This article, written by Technology Editor Dennis Denney, contains highlights of paper SPE 95571, "Deconvolution of Variable- Rate Reservoir-Performance Data Using B-Splines," by D. Ilk, P.P. Valko, SPE, and T.A. Blasingame, SPE, Texas A&M U., prepared for the 2005 SPE Annual Technical Conference and Exhibition, Dallas, 9–12 October.
This work presents the development, validation, and application of a deconvolution method that uses B-splines to analyze variable-rate reservoir-performance data. Variable-rate deconvolution is a mathematically unstable problem. B-splines represent the derivative of unknown unit-rate drawdown pressure, and numerical inversion of the Laplace transform is used in this formulation. When significant errors and inconsistencies exist in the data functions, direct and indirect regularization methods are used (i.e., mathematical "uniformity" processes). The new deconvolution method has broad applicability in variable-rate/pressure problems and can be implemented in typical well-test and production data analysis.

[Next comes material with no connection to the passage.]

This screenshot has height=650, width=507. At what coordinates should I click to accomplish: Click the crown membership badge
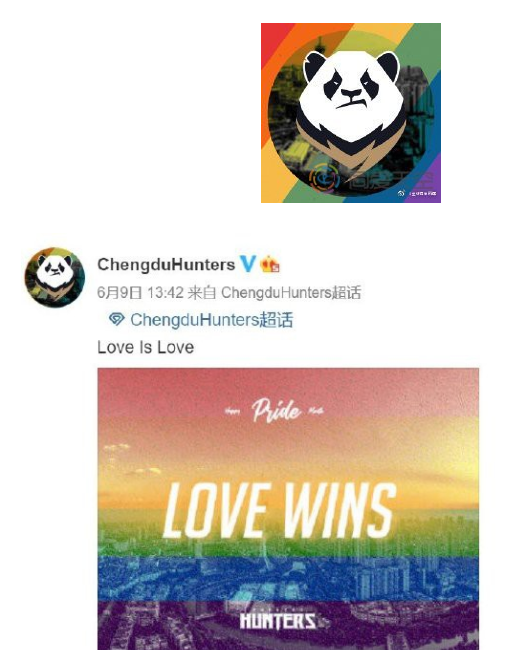(x=269, y=264)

The constant-rate drawdown-pressure behavior of a well/reservoir system is the primary signature used to classify/establish the characteristic reservoir model. Transient-well-test procedures typically are designed to create a pair of controlled flow periods (a pressure-drawdown/-buildup sequence) and to convert the last part of the response (the pressure buildup) into an equivalent constant-rate drawdown by use of special time transforms. However, the presence of wellbore storage, previous flow history, and rate variations may mask or distort characteristic features in the pressure and rate responses.
With accurate downhole data, the variable-rate deconvolution should be viable for traditional well-test methods because deconvolution can provide an equivalent constant-rate response for the entire time span of observation.
Variable-rate deconvolution is mathematically ill-conditioned. While many methods are applied to deconvolve ideal data, very few deconvolution methods perform well in practice. The ill-conditioned nature of the deconvolution problem means that small changes in the input data cause large variations in the deconvolved constant-rate pressures. Mathematically, this method attempts to solve a first-kind Volterra equation, which is ill-posed. However, in this case, the kernel of the Volterra-type equation is the flow-rate function (i.e., the generating function), which is not known analytically but approximated from the observed flow rates, adding to the complexity of the problem.